仅从该文所附实物彩图看,似为老胎新釉的“复窑”赝品,不像接胎(老底足,新碗壁、新釉),因为接胎赝品流釉过多,几乎不露胫。笔者已见到十余件这类老胎新工的木叶或剪纸贴花赝品。看来,这类高仿品已走出了福建,蔓延于国内收藏品市场,极少量见于古玩店铺中,但地摊上未见。
笔者早已著文告诫瓷友,陶瓷收藏是为了研究,如不考察窑址,不多看标本,多了解些古代窑业技术,只能是学习的初级阶段。第二阶段是:走出书斋,向古窑址、实物等要答案、学知识,结合研究。掌握瓷器鉴别应具备主要两点是:瓷器发展史知识和瓷器烧造工艺知识(包括窑炉、窑具、器物成型、化学元素、烧成气氛等)。该文附图,釉层表面光亮,有做旧消火的不自然。相信有经验的古陶瓷鉴定家对色泽、釉光的反应是最为敏感的,凭直觉可以感性地判别出来,达到只可意会、不可言传的境界。因为我过多的形容解释,对于不内行的藏者,也很难产生联想共鸣。

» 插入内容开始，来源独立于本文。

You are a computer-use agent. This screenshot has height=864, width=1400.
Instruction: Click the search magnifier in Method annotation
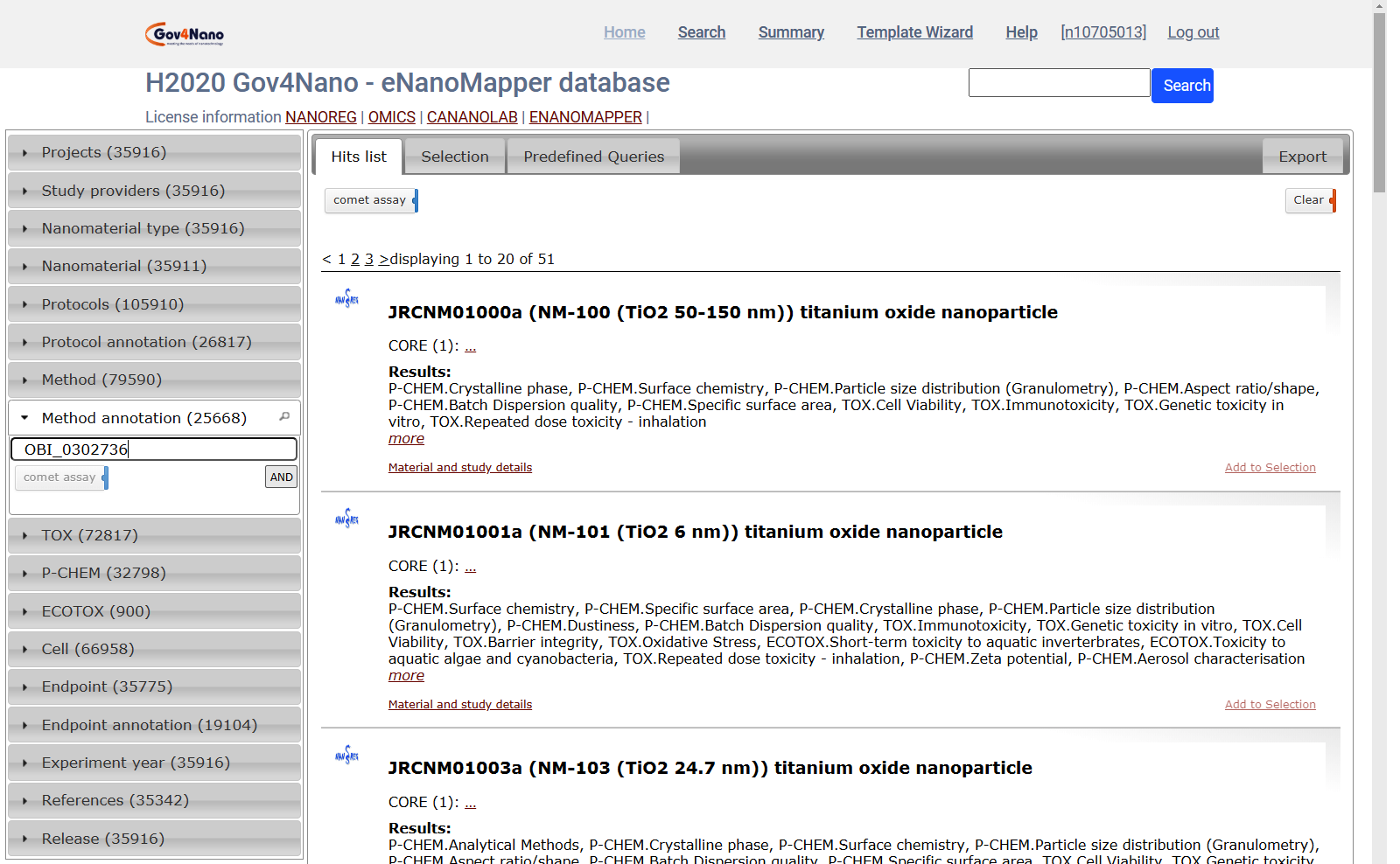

仅从烧造工艺来解释吧,该文附图显示:铁胎,证明火候较高;内釉“牛毛纹”及外釉几乎褐黑窑变、少光泽,从烧造原理上而言为火候不到的“半生烧”次品釉;无釉泪,还是火候不够(窑中摆放位置原因)。这里矛盾(也是破绽)就出现了,无釉泪的生烧釉面为何胎体火候那么高?表层釉面光亮而表层下却是生烧的涩釉?原来这是一件当时的废弃品,被人挖出后,再次加饰木叶、施釉回窑重烧所至。另外,建窑不见该文所言“圆唇、敛口、深腹”式碗盏,是否为其描述有误?建窑深腹碗为束口、撇沿、尖唇,未见其所言式样。如不是其描述有误,那么也有可能是次品出土时口沿小有破损,造假者复窑前做了修复改变。其次,附图“宋建窑木叶盏”内外釉色不同,叶片纹色黑褐为底釉色,不似吉州窑的叶片纹呈蛋黄色,却与吉州窑的剪纸贴花碗一样的釉为褐黑,釉为所谓“牛毛纹”以黄色为主调的乳浊色。因此可确定作伪者参照了吉州窑剪纸贴花二次施釉工艺而复窑出炉的。再者,两片叶纹过小,所居盏内位置过挤,过于拘谨,盏内凹底也不适宜贴木叶。这些,都是造假者所遗留下的漏洞。
另外,造假者还有不少花招,部分在我的其他有关黑釉瓷文论中已说过,这里不再重复赘述。
只想再告诉大家,标本是用来研究的,不要只收集好的标本,也要收集研究一些生烧、半生烧、微生烧标本,这样才会吃透。也就不会拿着一个赝品?高谈什么“这是目前国内外发现的宋代建窑‘木叶’牛毛纹艺术釉盏珍贵品种,填补了宋代建窑木叶纹器物的空白,也丰富了宋代建窑黑釉文化的内涵。”一个赝品,哪能说“为学术界、收藏界提供了一个十分珍贵的实物资料”呢?只能说为藏界再一次提供了一个辨伪的学习机会。如果它也能算“是一件难得的珍品、极品”的话。你将会看到,这类“珍品、极品”过段时间会越来越多。